When a Type 4 is stressed out, and feels like their normal comfort zone stuff is not helping them right now and they need to pull more “tools” out of the tool belt to cope in this moment, this is when they might move to a Type 2 or take on some of the less-than-healthy, more average Type 2 behaviors:
- Becoming a little more clingy
- Showing what they need in more of a manipulative way (I need you to do these things for me in order to feel okay.)
- A little more possessive of their relationships
- Withdrawing from their relationships as a way of punishing them (being more passive aggressive or giving the silent treatment).
This is an area of growth for you a Type Four; it’s not the only option, but these tendencies can come out in certain stressful situations.
Let’s move on to our subtypes. If you need to know how I use subtypes and what their definitions are, you can check out the Enneagram Basics post.
A self-preservation Type 4 is a little more likely to deal with those darker emotions (melancholy or sadness) internally and privately while maintaining more of a happy facade for other people. This can cause them to come across as a little more stoic, or tough in the face of suffering. They are still suffering internally the same as every other Type 4, but they put on a facade of either happiness or being unbothered. Even they themselves may not see the suffering when it happens!
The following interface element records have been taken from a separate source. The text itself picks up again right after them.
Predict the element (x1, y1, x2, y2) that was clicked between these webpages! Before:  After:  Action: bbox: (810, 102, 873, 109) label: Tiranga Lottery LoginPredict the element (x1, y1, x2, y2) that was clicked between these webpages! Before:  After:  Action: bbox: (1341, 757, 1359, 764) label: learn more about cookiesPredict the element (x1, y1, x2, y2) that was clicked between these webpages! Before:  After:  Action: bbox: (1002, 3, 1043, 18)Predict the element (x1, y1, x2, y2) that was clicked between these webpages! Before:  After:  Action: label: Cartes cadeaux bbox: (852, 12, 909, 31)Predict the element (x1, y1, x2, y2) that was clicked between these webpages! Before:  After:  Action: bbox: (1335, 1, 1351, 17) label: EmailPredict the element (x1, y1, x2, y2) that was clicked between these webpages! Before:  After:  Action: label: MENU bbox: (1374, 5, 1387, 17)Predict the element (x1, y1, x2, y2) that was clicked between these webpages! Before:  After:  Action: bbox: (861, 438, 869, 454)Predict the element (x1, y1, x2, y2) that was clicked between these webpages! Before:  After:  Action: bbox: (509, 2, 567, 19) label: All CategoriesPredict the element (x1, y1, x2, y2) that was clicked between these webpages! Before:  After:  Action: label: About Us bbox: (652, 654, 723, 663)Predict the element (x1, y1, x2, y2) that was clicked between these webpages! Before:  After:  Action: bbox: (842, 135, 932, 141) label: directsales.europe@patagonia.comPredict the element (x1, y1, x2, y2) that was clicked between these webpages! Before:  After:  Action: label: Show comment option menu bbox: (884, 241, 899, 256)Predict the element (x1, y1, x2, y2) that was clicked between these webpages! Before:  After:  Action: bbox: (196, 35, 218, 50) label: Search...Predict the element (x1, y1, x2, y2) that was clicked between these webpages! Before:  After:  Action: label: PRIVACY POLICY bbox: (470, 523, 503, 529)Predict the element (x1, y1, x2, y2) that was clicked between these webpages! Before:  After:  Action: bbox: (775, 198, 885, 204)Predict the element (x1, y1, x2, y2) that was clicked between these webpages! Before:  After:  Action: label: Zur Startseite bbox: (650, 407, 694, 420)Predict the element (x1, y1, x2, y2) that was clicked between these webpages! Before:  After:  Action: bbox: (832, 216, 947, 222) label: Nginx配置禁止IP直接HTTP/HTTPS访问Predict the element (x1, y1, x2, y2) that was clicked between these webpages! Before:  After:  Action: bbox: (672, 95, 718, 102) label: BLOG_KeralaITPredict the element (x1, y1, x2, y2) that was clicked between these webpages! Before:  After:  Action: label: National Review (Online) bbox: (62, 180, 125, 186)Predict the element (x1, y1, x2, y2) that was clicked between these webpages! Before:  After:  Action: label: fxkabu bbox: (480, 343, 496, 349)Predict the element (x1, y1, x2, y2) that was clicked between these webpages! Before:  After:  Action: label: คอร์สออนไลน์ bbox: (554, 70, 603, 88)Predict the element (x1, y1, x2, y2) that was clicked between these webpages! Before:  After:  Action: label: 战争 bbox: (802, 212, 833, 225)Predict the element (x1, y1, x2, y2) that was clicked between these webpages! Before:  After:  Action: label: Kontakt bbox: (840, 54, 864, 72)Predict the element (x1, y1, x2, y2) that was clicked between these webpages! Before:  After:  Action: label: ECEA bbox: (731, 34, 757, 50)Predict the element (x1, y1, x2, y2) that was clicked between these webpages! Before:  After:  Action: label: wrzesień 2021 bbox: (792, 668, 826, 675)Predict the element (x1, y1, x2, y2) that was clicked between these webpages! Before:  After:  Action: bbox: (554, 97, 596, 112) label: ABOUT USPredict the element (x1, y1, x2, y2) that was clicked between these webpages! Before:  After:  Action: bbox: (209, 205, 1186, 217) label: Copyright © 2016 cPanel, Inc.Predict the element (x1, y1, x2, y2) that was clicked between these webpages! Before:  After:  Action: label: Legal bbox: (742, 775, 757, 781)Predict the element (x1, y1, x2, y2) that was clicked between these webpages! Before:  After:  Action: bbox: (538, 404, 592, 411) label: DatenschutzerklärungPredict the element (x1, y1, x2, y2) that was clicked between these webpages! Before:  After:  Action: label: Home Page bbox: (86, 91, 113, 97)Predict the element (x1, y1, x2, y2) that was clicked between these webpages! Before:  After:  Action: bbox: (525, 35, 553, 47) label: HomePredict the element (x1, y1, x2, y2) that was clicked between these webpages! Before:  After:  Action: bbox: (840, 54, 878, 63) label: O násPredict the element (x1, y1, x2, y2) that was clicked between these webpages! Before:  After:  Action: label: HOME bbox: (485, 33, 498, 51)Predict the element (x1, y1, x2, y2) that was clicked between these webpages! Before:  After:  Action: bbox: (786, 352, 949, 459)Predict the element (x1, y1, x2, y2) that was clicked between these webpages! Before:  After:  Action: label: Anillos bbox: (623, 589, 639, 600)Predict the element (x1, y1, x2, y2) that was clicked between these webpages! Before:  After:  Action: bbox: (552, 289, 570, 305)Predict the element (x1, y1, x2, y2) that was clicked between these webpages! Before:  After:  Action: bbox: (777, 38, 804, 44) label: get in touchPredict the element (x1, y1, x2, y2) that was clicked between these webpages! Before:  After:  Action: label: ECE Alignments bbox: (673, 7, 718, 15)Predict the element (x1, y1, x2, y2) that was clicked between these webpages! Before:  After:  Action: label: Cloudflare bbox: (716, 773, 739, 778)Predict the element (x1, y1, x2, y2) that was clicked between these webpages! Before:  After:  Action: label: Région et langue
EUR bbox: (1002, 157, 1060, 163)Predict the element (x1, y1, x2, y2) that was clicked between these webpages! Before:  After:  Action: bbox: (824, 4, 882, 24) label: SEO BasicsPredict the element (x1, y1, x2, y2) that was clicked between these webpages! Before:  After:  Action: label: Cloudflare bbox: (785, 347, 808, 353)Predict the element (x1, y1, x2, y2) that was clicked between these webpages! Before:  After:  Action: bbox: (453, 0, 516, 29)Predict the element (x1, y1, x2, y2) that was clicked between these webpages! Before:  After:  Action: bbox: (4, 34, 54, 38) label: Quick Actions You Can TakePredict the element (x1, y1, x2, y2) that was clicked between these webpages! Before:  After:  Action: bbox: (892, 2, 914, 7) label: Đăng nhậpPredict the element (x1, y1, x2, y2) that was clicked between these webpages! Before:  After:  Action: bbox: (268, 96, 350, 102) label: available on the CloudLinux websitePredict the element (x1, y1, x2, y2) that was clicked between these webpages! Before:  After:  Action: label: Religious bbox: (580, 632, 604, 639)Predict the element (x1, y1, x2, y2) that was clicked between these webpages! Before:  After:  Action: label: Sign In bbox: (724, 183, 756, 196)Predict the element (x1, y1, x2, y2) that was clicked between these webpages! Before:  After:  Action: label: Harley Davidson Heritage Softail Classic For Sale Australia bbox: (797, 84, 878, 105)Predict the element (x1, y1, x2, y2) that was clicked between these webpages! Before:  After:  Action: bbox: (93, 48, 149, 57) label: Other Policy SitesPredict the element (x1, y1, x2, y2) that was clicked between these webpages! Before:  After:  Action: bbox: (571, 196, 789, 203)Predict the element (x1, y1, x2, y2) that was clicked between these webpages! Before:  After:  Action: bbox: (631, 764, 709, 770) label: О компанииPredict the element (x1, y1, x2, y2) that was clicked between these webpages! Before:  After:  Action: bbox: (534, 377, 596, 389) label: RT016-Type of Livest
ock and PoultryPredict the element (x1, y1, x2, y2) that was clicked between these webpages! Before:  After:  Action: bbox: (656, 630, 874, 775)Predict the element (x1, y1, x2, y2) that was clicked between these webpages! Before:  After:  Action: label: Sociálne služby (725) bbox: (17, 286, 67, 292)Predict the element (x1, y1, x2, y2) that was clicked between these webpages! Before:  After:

A social Type 4 is a little more outspoken about the suffering that’s going on. When they are feeling melancholy or alone, they might even take a little comfort in the beauty of the sadness that they are experiencing: the depth of it all and how it adds complexity and beauty to their life experience. They have a strong desire to be a part of the group, but also might find themselves comparing to other people in that same group or community.
A one-to-one Type 4 can be a little more competitive and vocal in expressing their needs, and maybe even a little competitive and vocal in expressing their suffering. They want others to know what they are going through, and to understand it. In extreme or less-than-healthy cases, they might even stack it up against other people’s suffering. They still feel like they are missing something and are flawed, and that can come out as anger: “I’m missing something that you seem to have and now I’m angry.” This can be some of their experience, especially in their closest circle relationships as a one-to-one Type 4.